■ PASSAGE TO READ:
———

It was a clear, warm morning as I drove to work on August 9th.  As I do every morning I was listening to 710 ESPN Radio, specifically Brock and Salk.  I then heard words that terrified me.  “The star received for the Washington State Cougars, Gabe Marks, left practice yesterday limping.  It appeared that he hurt his leg because of field conditions.” 

For those of you who don’t follow the Cougs as closely as I do, Gabe Marks is in competition to be an All American receiver this year.  He was encouraged to go to the NFL last year, but returned to Washington State University (“WSU”) for his senior season.  In addition, in the last two years the team has travelled to Lewiston, Idaho, to practice before the school year begins.  The field on which they practice is located at Sacajawea Junior High School.  You may ask: “Why is the team practicing in Lewiston?  Why not just practice on campus and then go to Ferdinand’s afterwards for unlimited free cheese sampling, particularly Cougar Gold?”  Other than the fact that it is a beautiful drive from Pullman to Lewiston Coach Leach practices there to get the team away from the distractions on campus during that time of year and to build camaraderie amongst the team.  It has worked great in the past!

———

■ WRITTEN EXERCISE 1: Could you rewrite the records with every "Instruction" replaced by "Command", keeping everything else the same and leaving out the pictures?

Records
———

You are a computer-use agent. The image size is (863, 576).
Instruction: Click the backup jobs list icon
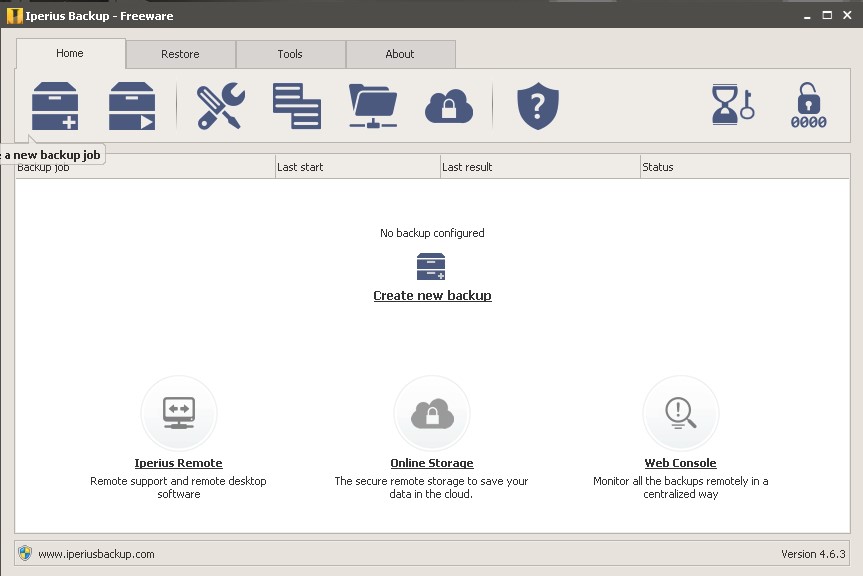[296, 104]
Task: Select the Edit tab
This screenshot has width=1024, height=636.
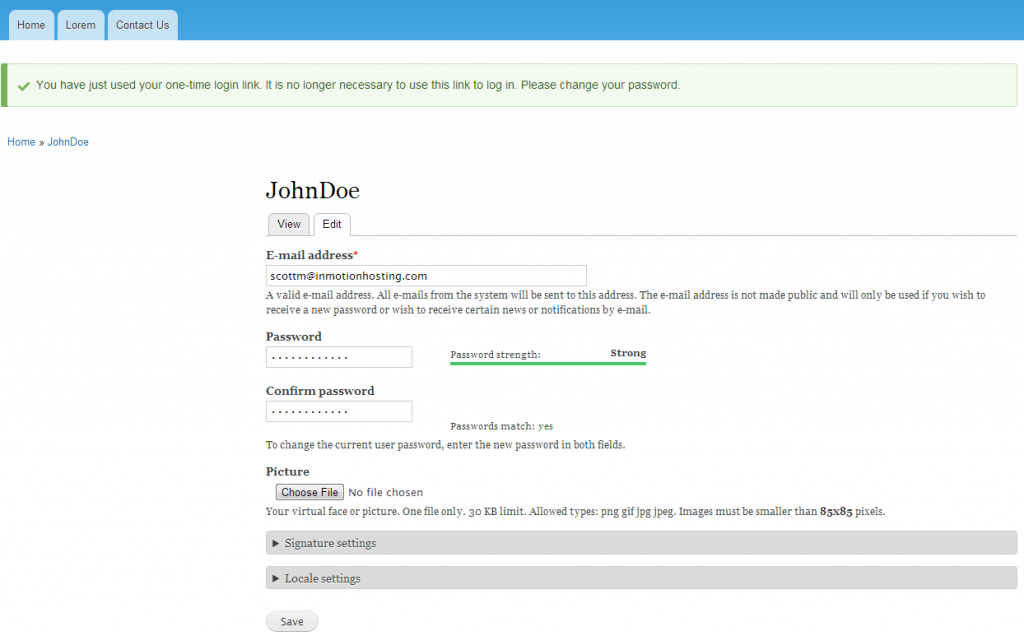Action: 332,224
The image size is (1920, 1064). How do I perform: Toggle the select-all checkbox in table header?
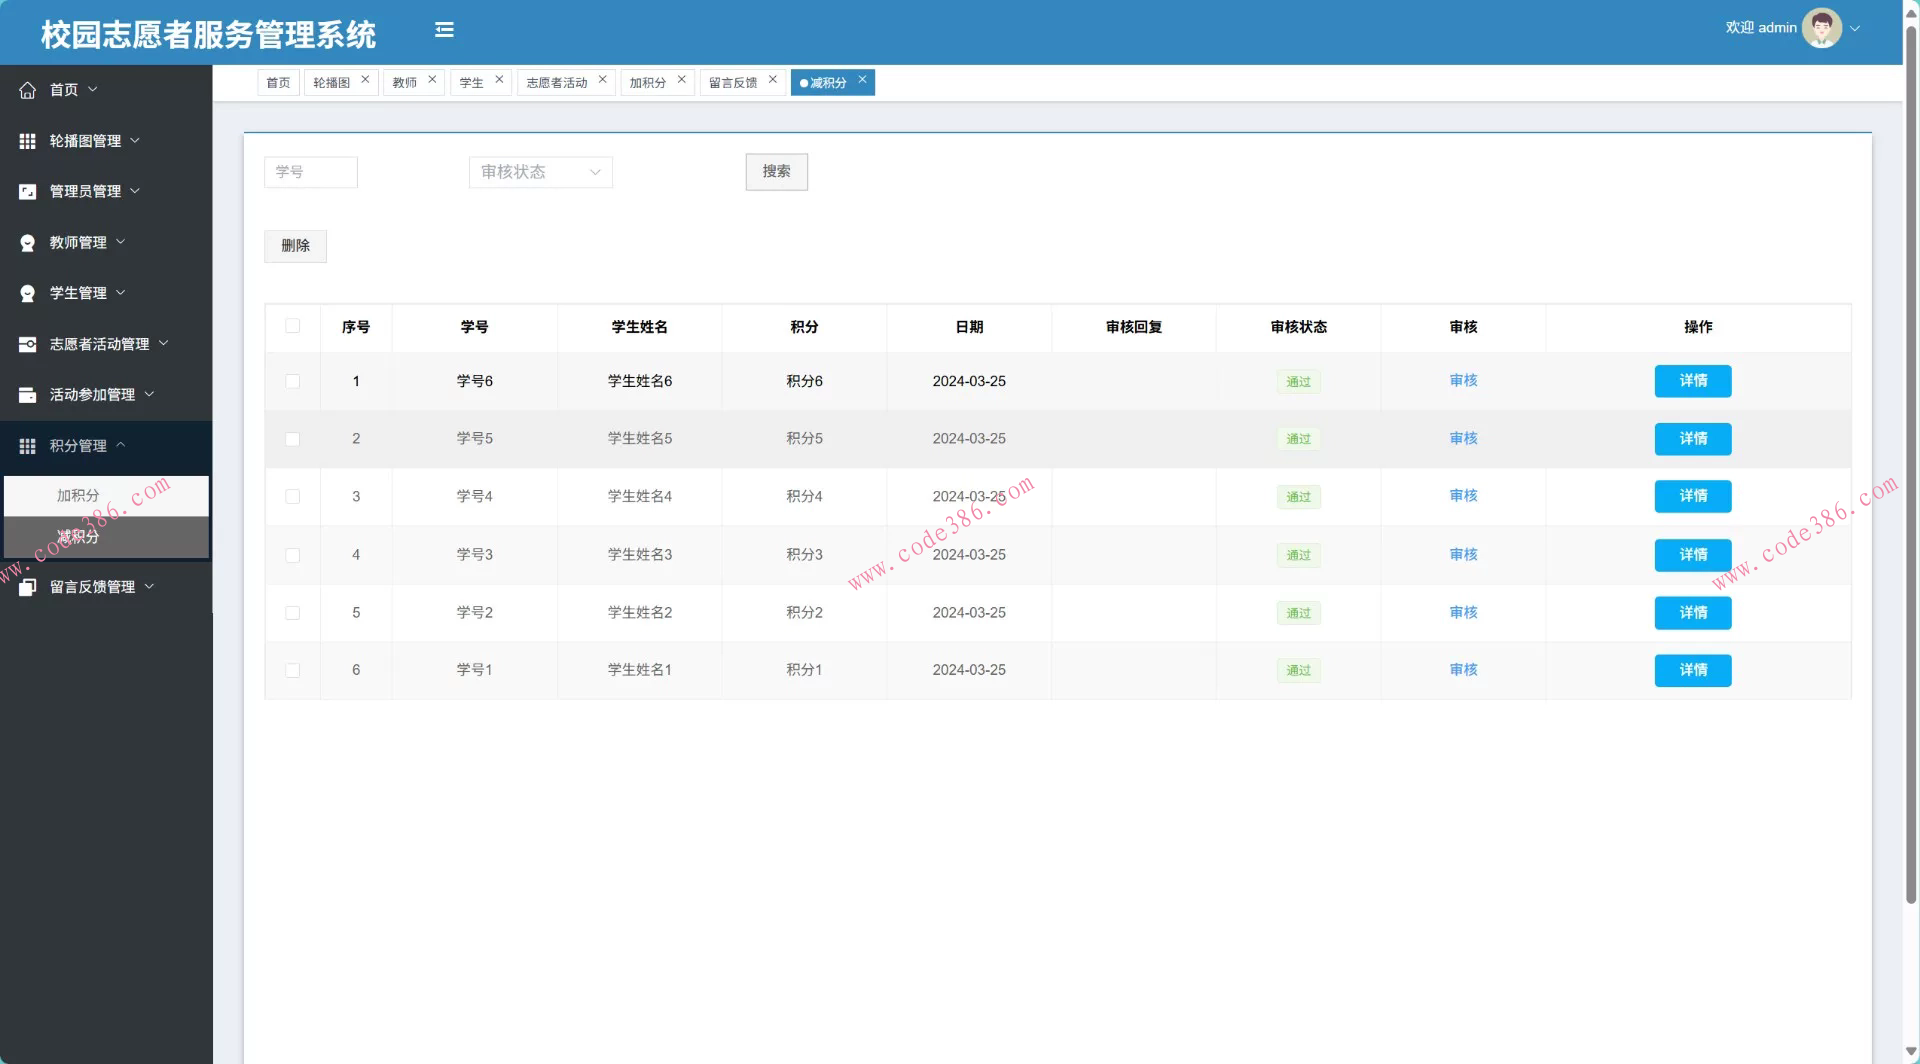pyautogui.click(x=292, y=326)
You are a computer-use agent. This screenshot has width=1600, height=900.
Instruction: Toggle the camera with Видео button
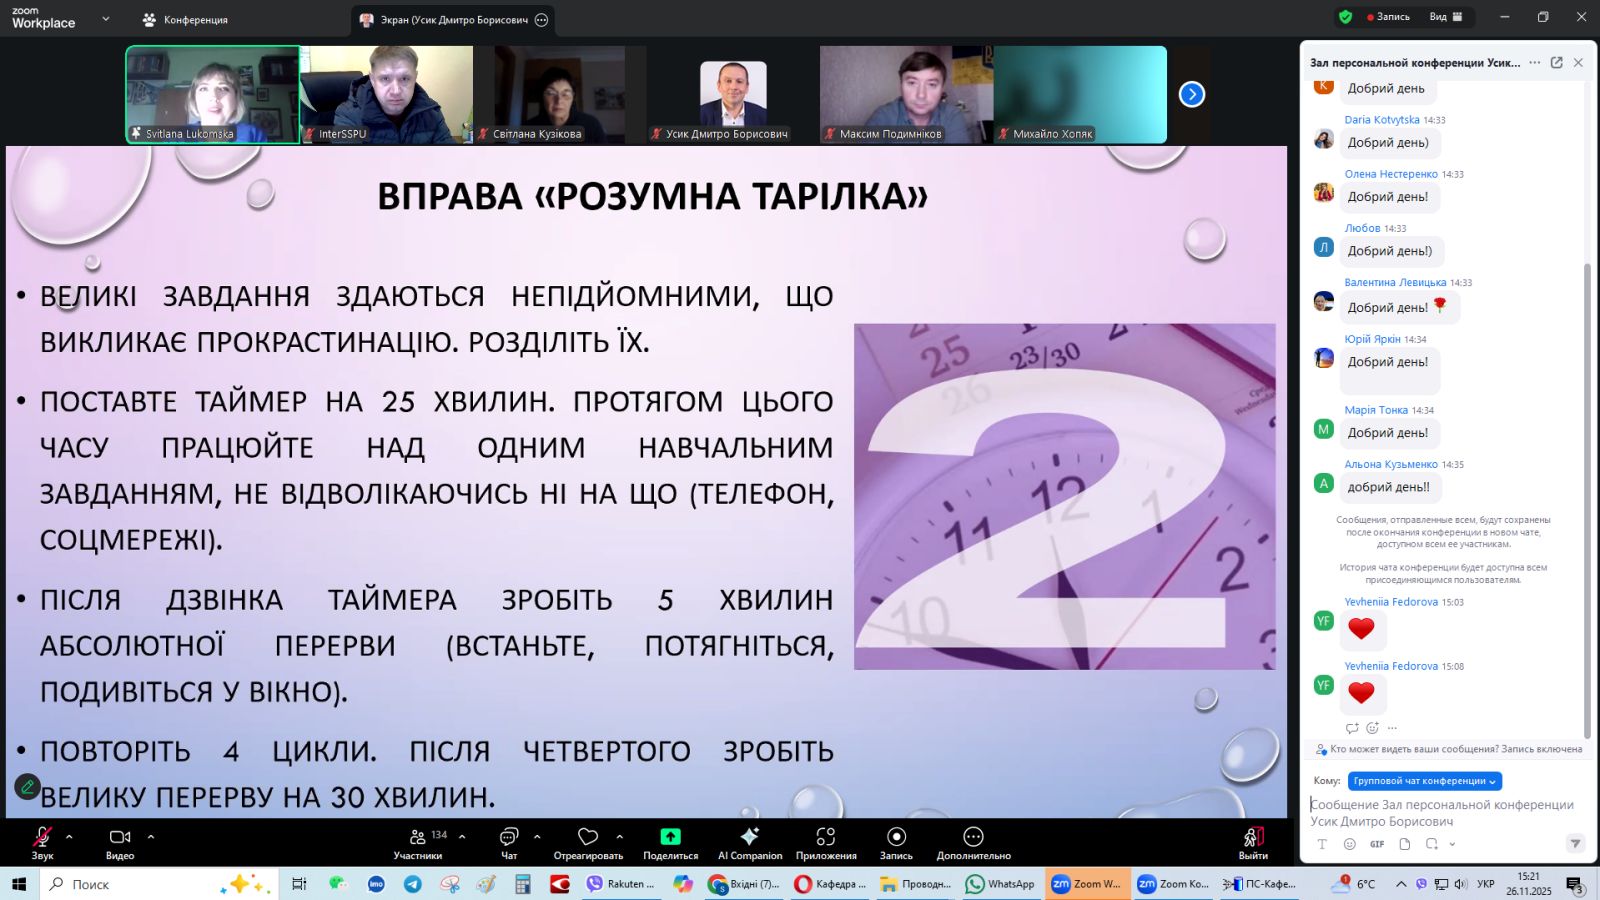point(120,837)
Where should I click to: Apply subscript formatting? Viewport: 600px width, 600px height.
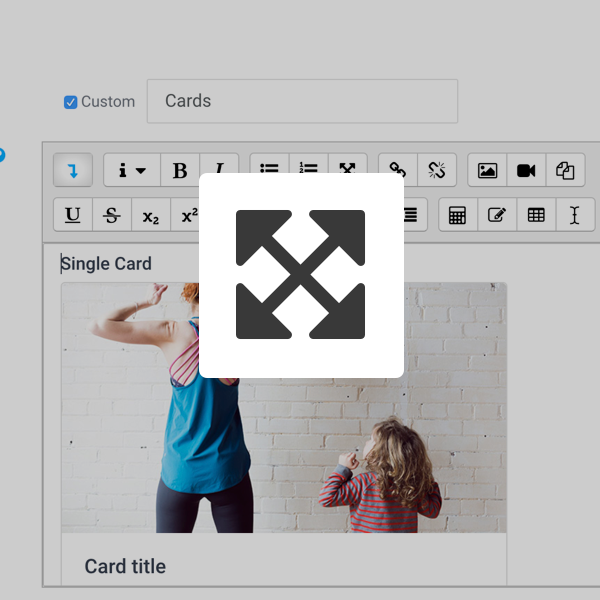tap(151, 215)
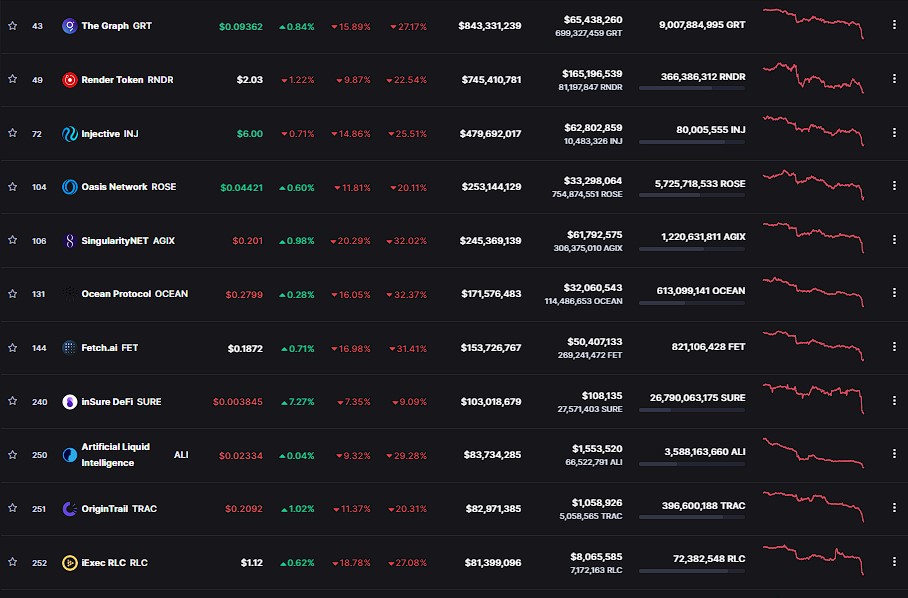Click the inSure DeFi SURE logo
Viewport: 908px width, 598px height.
70,402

———

■ WRITTEN EXERCISE 2: According to the Cougars passage, why does the team hold practice in Lewiston instead of on campus?

■ EXERCISE ANSWER 1:
You are a computer-use agent. The image size is (863, 576).
Command: Click the backup jobs list icon
[296, 104]
Task: Select the Edit tab
This screenshot has width=1024, height=636.
Action: 332,224
The image size is (1920, 1064). How do I perform: Toggle the select-all checkbox in table header?
pyautogui.click(x=292, y=326)
You are a computer-use agent. This screenshot has width=1600, height=900.
Command: Toggle the camera with Видео button
point(120,837)
Where should I click to: Apply subscript formatting? Viewport: 600px width, 600px height.
tap(151, 215)
Click the inSure DeFi SURE logo
Viewport: 908px width, 598px height.
70,402

■ EXERCISE ANSWER 2: Coach Leach takes the team to Lewiston to get the players away from the distractions on campus at that time of year. The practices there also build camaraderie among the team.